Paul Francois, agriculteur en Poitou-Charentes, a été victime d'une intoxication massive en nettoyant sa cuve d'épandage de pesticides. — SIPA

Des agriculteurs moins atteints par le cancer et avec une espérance de vie plus longue que le reste de la population: les bonnes nouvelles de l’étude Agrican n’ont pas  convaincu tout le monde. Cette enquête, menée par la Mutualité sociale agricole (MSA) sur 180.000 personnes depuis  2005, a conclu à un risque de décès par cancer inférieur de 27% chez les hommes et 19% chez les femmes du milieu agricole par rapport à la population générale. Les militants contre les pesticides dénoncent une «propagande» cachant une réalité bien moins réjouissante.

Pas de données sur l’incidence des cancers

L’association Générations futures est montée au créneau pour souligner l’absence de données sur le nombre de cas de cancers dans la population agricole française: l’étude Agrican ne fournit pour l’instant que des données sur la mortalité par cancer, les résultats sur l’incidence devant être publiés en 2012. «La communication se veut rassurante mais occulte le fait que les agriculteurs sont plus fréquemment touchés par certains cancers que la population générale: cancers de la prostate, cancers des lèvres, des lymphomes, entre autres», déplore Générations futures.

Au cœur de la polémique, les pesticides et leurs effets contestés sur la santé. Générations Futures s’étonne de ne pas trouver de données sur le lien entre exposition aux pesticides et cancer dans l’étude Agrican. Si elle mentionne bien que «des arguments existent» sur le rôle des produits phyto-sanitaires «dans le développement de certains cancers (en particulier du sang et des ganglions), de troubles de la reproduction ou de maladies neurologiques», on n’y trouve aucune statistique sur la survenance d’un cancer liée à leur utilisation.

Un panel contesté

D’autre part, Générations Futures note que seulement 48% de la cohorte masculine étudiée a déclaré manipuler des pesticides et s’interroge sur la représentativité de ce panel: «Cela nous semble sous-estimer gravement la réalité de l’exposition de la population agricole aux pesticides: pour rappel, l’agriculture biologique représente moins de 3% de la surface agricole française».

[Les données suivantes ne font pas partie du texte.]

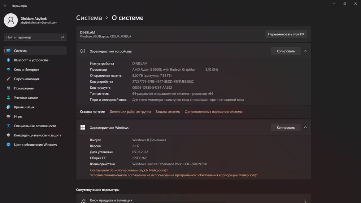Open Время и язык settings

point(24,107)
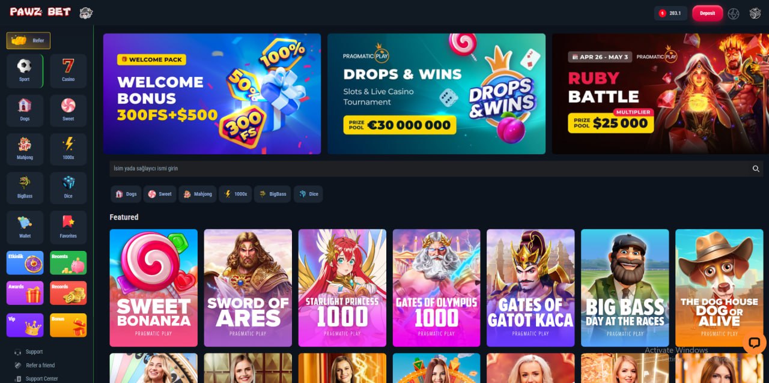
Task: Open the Sweet Bonanza game thumbnail
Action: pyautogui.click(x=154, y=288)
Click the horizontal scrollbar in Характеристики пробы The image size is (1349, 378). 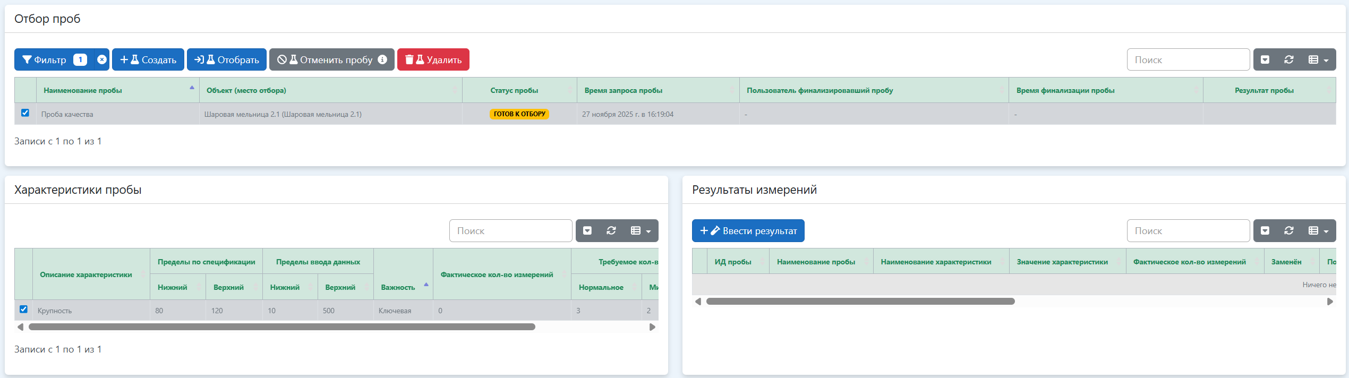click(281, 327)
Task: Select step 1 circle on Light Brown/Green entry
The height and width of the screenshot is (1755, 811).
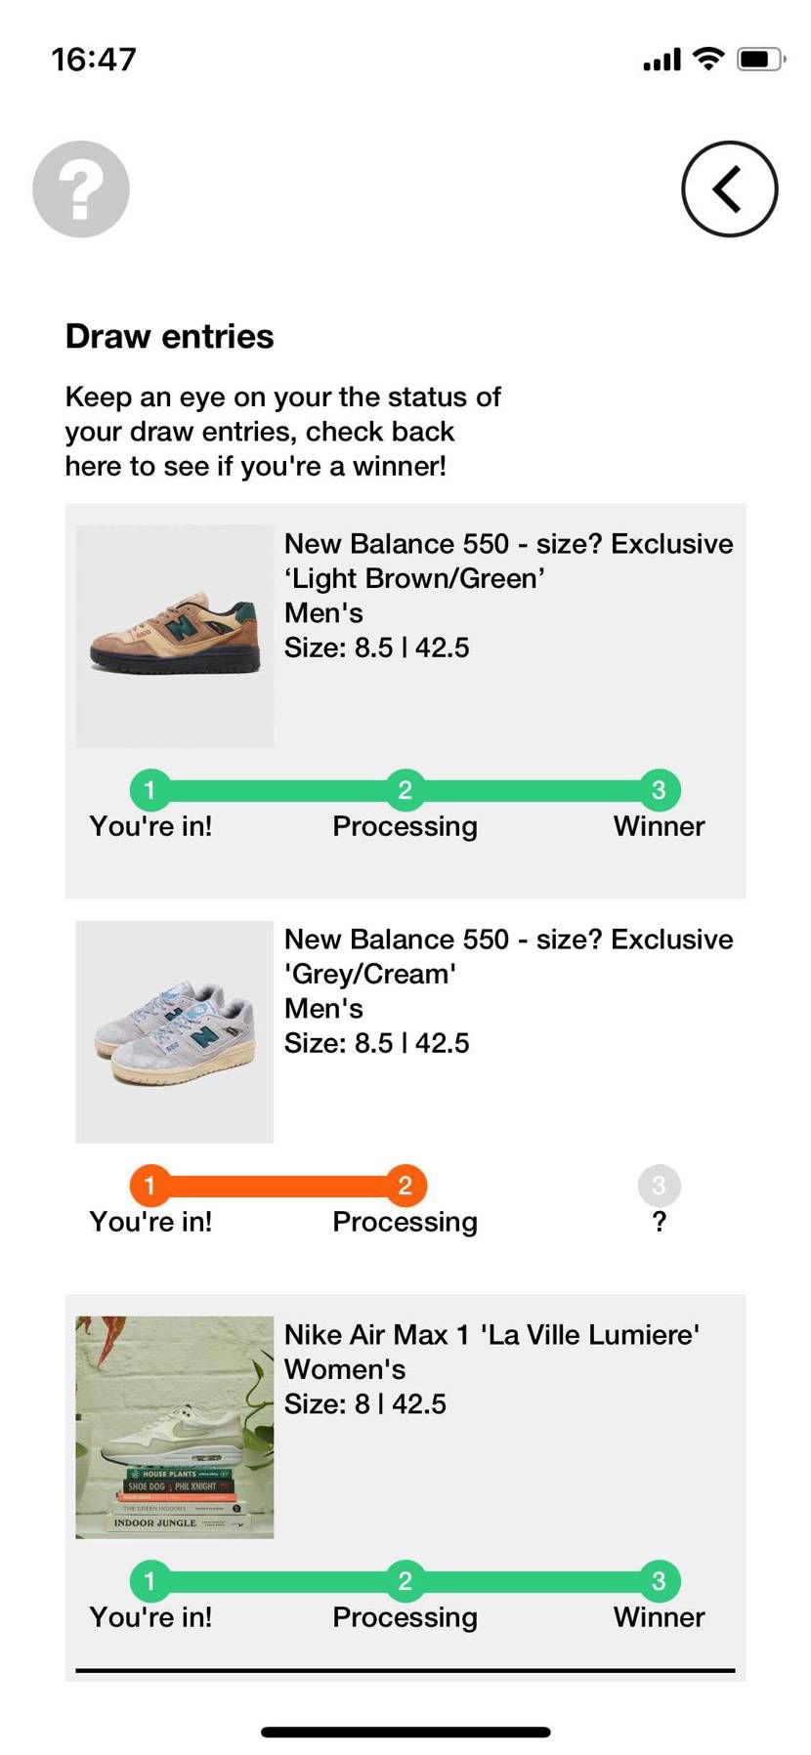Action: click(149, 789)
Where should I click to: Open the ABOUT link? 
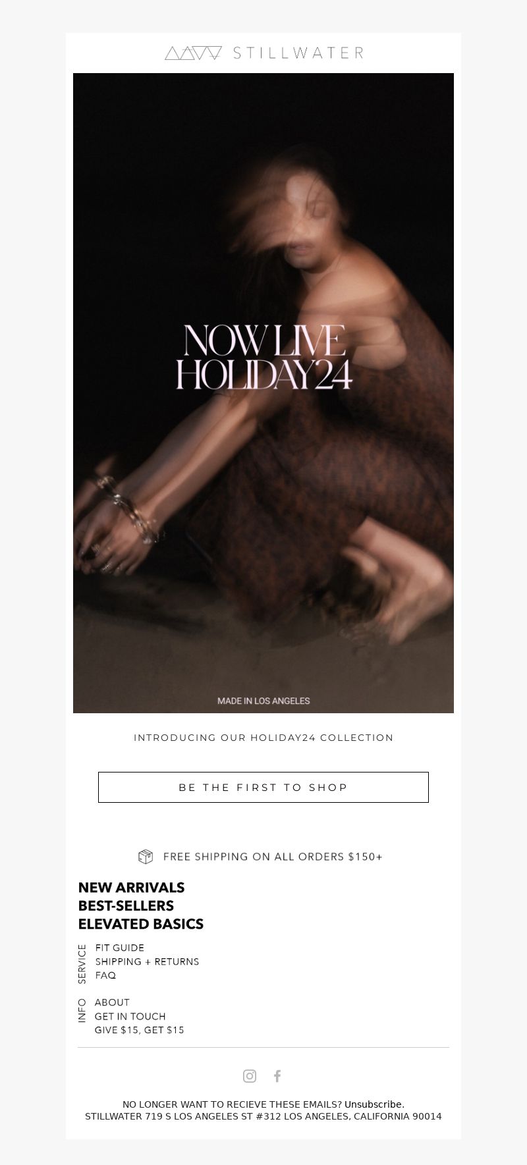pyautogui.click(x=112, y=1002)
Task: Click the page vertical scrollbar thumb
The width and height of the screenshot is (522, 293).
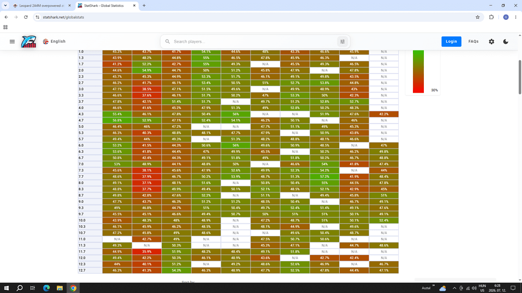Action: pos(520,77)
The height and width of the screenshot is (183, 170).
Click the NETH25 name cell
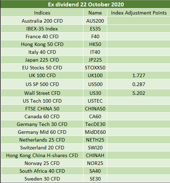(x=95, y=140)
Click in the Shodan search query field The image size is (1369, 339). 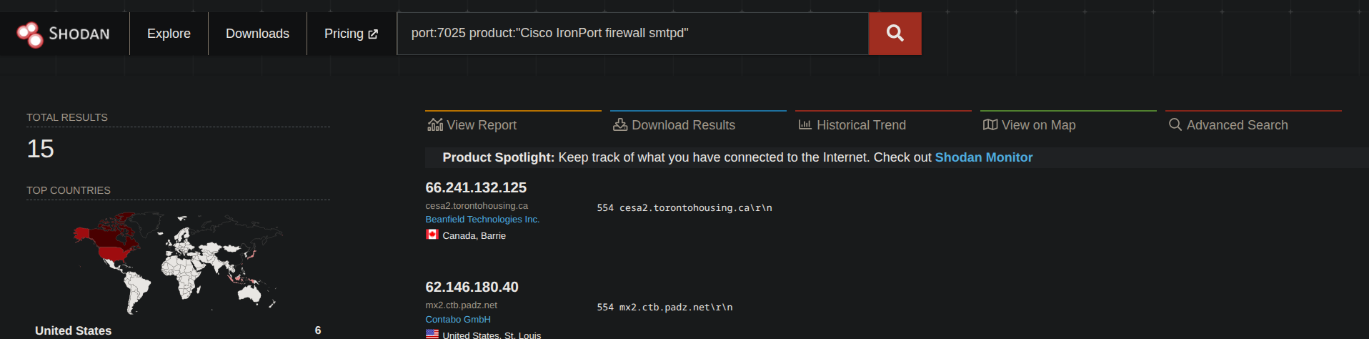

Cette étude «manque visiblement d'indépendance», selon François Veillerette, porte-parole de Générations futures. De son côté, Cap21, le parti de Corinne Lepage, pense qu’«il ne faut plus attendre pour prendre toutes les mesures de prévention et de réduction drastique de l’usage des produits phytosanitaires pour protéger les populations», notamment en mettant fin à la TVA réduite sur les pesticides (5,5%) «en contradiction flagrante avec les objectifs de réduction de leur usage fixés depuis 2000 et confirmés par le Grenelle de l'environnement et le plan Ecophyto 2018.»